I might even give them a shot since most of this feed back is positive.


----------



## grouper throat (May 21, 2010)

I have one and have killed a lot of bucks with it. They are a simple, compact muzzleloader with great accuracy especially for the price. All of my shots have been under 100yds so I can't say much about shooting long range with it.


----------



## FritzMichaels (May 21, 2010)

i love mine. paid $190 from walmart. very accurate, simple, and cheap.


----------



## Slewfoot (May 25, 2010)

*wolf sale*

I just saw them on sale @ Cabela's website for:

149.00 Black stock / nickel
179.00 Camo stock / nickel

This was the new model.   I am thinking about one too now...will have to find a low priced but decent scope too....


----------



## FrontierGander (May 25, 2010)

Slewfoot said:


> I just saw them on sale @ Cabela's website for:
> 
> 149.00 Black stock / nickel
> 179.00 Camo stock / nickel
> ...



I just checked cableas and those prices are for the old ones.

Heres the new Wolf,
http://www.cabelas.com/cabelas/en/t...t20815&parentType=index&indexId=cat20815&rid=


----------



## gtgeorge (May 25, 2010)

I love mine! Got it December of 2008 marked down to $100 at Walmart. I took 6 deer and 2 hogs with it this last season and it is accurate enough that my longest kill so far is 187 yards on a 179 lb sow. I am new to ML so can't compare it to others but it is bringing home the meat. 

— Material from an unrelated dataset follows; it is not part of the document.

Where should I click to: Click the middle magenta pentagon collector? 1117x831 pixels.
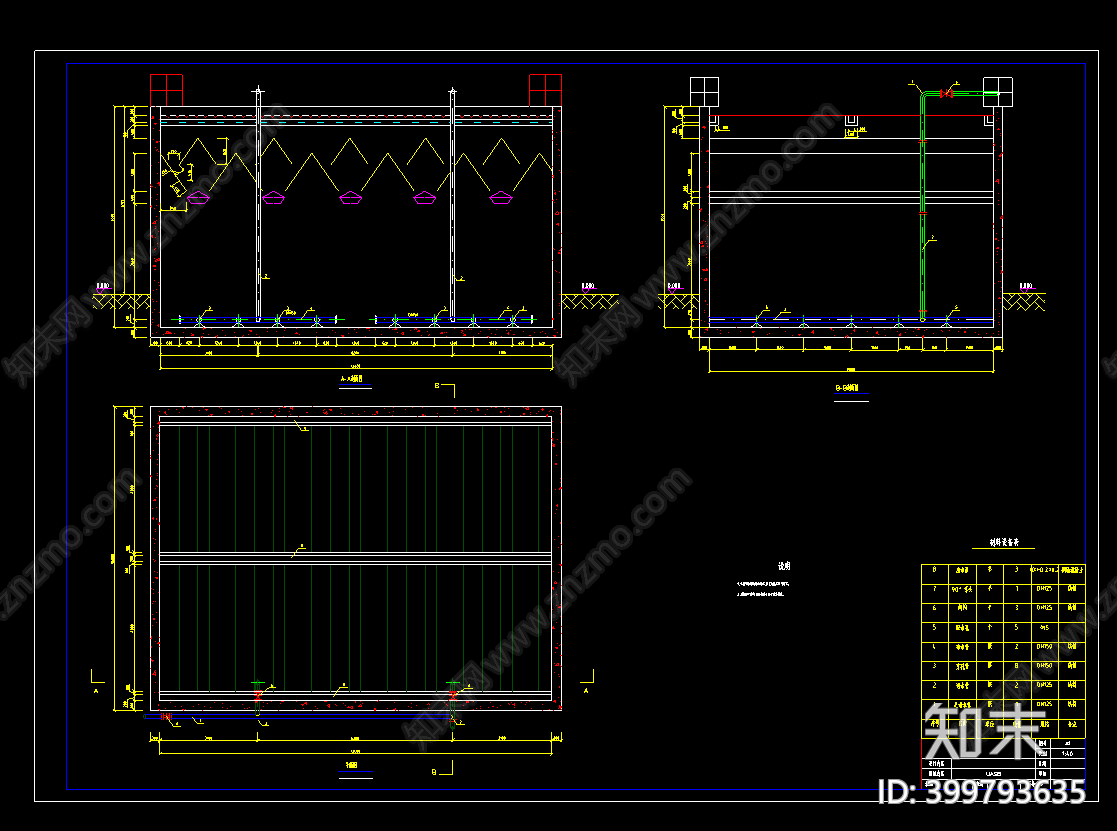pyautogui.click(x=350, y=198)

On a side note though the fiber optics fell out of the front site the first week. A call to CVA they sent me a new set that is in a box since I decided to scope it anyway.


----------



## Inthegarge (May 25, 2010)

You should also check the Sportsmansguide..............................RW


----------



## Bamafan4life (May 26, 2010)

Isnt there some kind of speed loaders for inlines? that the powder and bullet are together and you dont have to measure. like i said this will be my first muzzleloader and i dont know to much about them.


----------



## majg1234 (May 26, 2010)

you'll always need to measure loose powder..pellets can be counted....  most  50 cal muzzleloaders will do well between 80-100 grns of powder sometimes more is better but not always ...bottem line is work up a load that works for you then get good with it...good luck


----------



## Flintrock (May 26, 2010)

Bamafan4life said:


> Isnt there some kind of speed loaders for inlines? that the powder and bullet are together and you dont have to measure. like i said this will be my first muzzleloader and i dont know to much about them.

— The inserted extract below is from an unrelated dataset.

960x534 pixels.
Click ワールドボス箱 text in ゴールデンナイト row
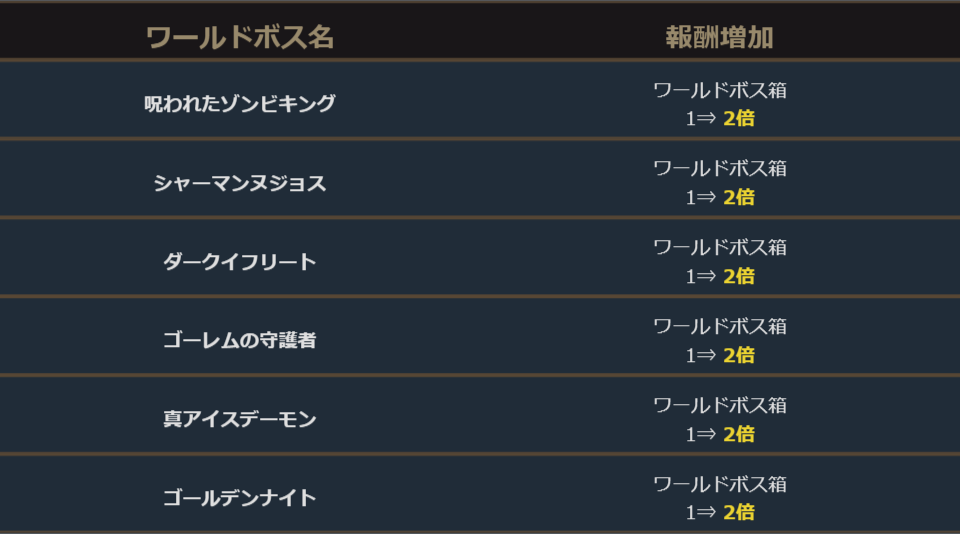coord(720,484)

There are basically two types of speed loaders
.
One is a hollow tube made for loose powder with a flip off lid on each end...Normally used loose power with a patched round ball.It is a tight fit to hold the patched round ball in place.
Another type has a center diaphragm to separate the powder/pellet from the bullet. Normally used for inlines


----------



## Old Winchesters (May 30, 2010)

It would be best to have someone experienced w/ muzzleloaders to help you shoot it the first couple times but their are some good beginner videos for muzzleloading on you tube. Just search "muzzleloader beginner" The wolf is a good gun, all you will ever need. I found it really helped me to get a muzzleloading kit for my first one. They come w/ a ball starter, patches, bore butter, powder measure flask and cleaners. I started w/ ball and powder but now days the smokeless tablets etc seems to be the way to go. I still enjoy the patch and ball though. Look at pawn shops , you can generally find a good deal on ML there. I bought one from a pawn shop when i was younger that was still loaded when I bought it, no primer but powder and ball were still in barrell, so be sure to check for that.


----------